実際に神奈川県市町村のランキングを見ても、やや乱暴を承知で1位の箱根町を例外と扱わさせていただき、10位の清川村もダム所在交付金の影響が非常に大きいとされることも勘案すれば、高齢化率が高い市町村は概して財政力指数が低い、との傾向は確認できます。

勿論、様々な個別事情もあるでしょうし、鶏と卵の様な議論もあるでしょう。また、(箱根町や清川村も原データそのままに用いて)相関係数を計算しても0.50前後で、相関関係はないもしくは弱いです。しかしながら、私がいまさら申し上げるまでもないですが、高齢化の進行→財政の圧迫要因であることを強く意識して行財政運営にあたらなければならないことは確かでしょう。

○開成町の財政力指数
開成町の財政力指数は0.885、23位です。全国の類似団体(※1)の平均 0.50は大きく上回っていることを良しとするか、財政力指数の高い市町村の多い神奈川県内とはいえご覧の順位であることに、改善を試みるか?あるべき姿はやはり後者でしょう。
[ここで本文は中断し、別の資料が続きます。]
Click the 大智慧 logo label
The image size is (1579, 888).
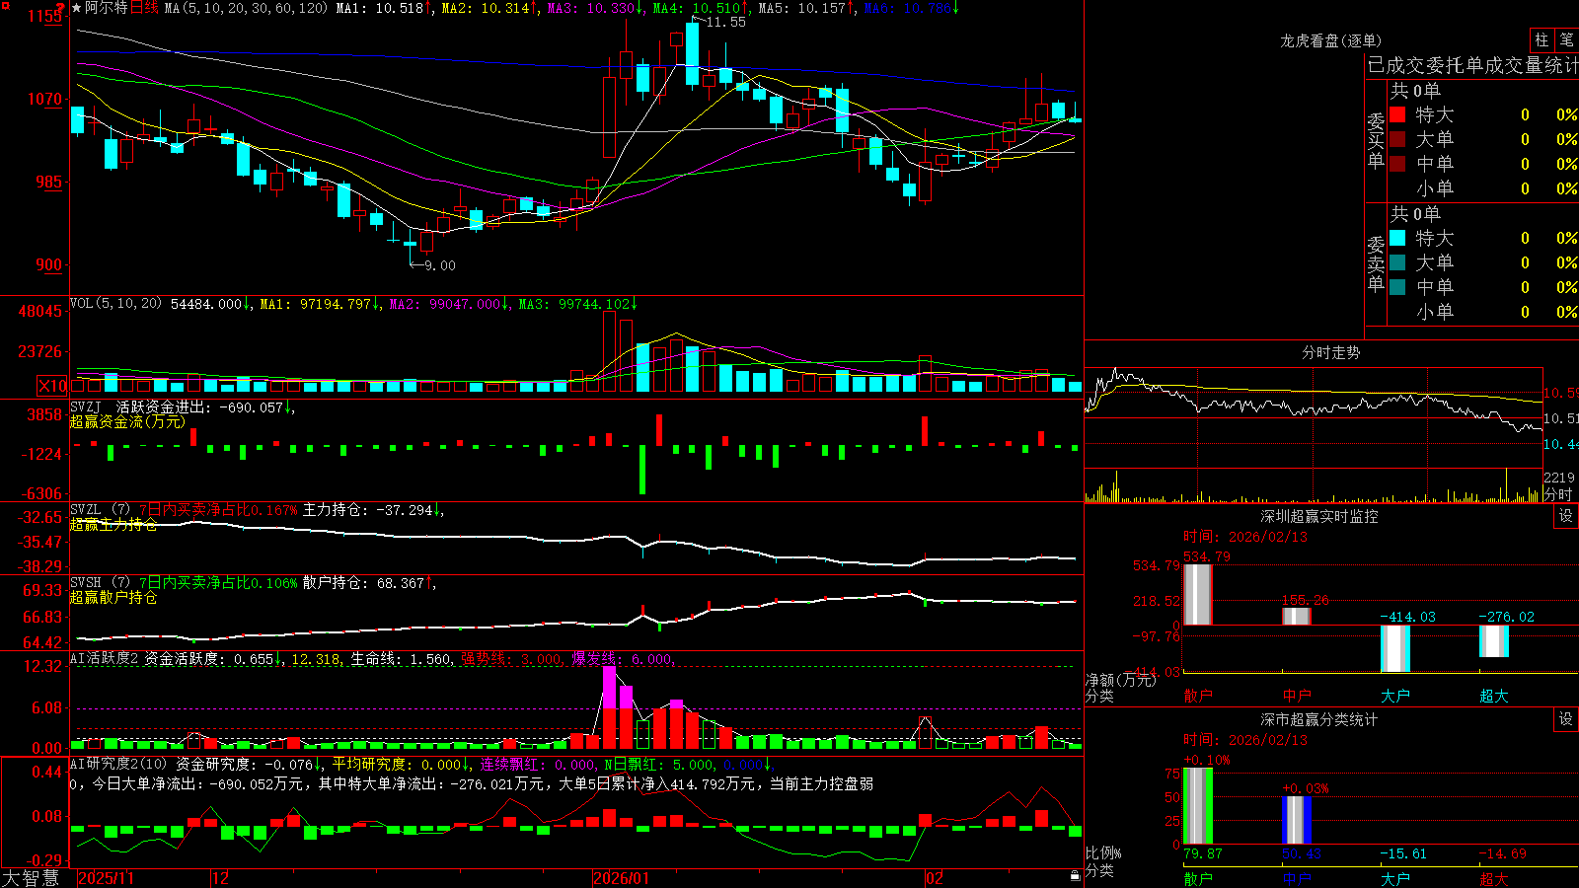(31, 878)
何故ならば、開成町は今後”急速に”高齢化が進むことが予測されており、順調である時に将来の課題に備えるべく、改善できるものは改善を目指すべきだからです。具体的な推計は添付ファイル(高齢者人口推計)の通りですが、高齢者人口は県西地区の一部で早ければ2025年にも(2015年比で)減り始めるとされる中で、開成町は2035年までに+32%、2045年までに+50%、後期高齢者はそれぞれ+67%、+88%とより急激な増加が見込まれております。
かなり先の話であり、社会保障制度や各種税制が現行のままであるとは考え難く、抜本的な見直しが図られている可能性も、逆に国家財政が実質的に破たんしている可能性もありますが、高齢者人口の増加・比率の上昇が町財政を圧迫する可能性が高い以上、それを視野に入れた行財政運営が不可欠であります。法人税収や所得税収が過去最高を更新し続けていたバブル期においても、国家の債務は減ることなく、増加の一途をたどってしまった過去に学び、その教訓を活かすべきと考えます。

(※1)全国の市区町村を「指定都市」「中核市」「特例市」「都市」「町村」「特別区」に分類した上で、さらに「都市」「町村」を人口規模や産業構造で細分化、計35のグループに分けている。そのなかで同じグループに属する自治体を指す。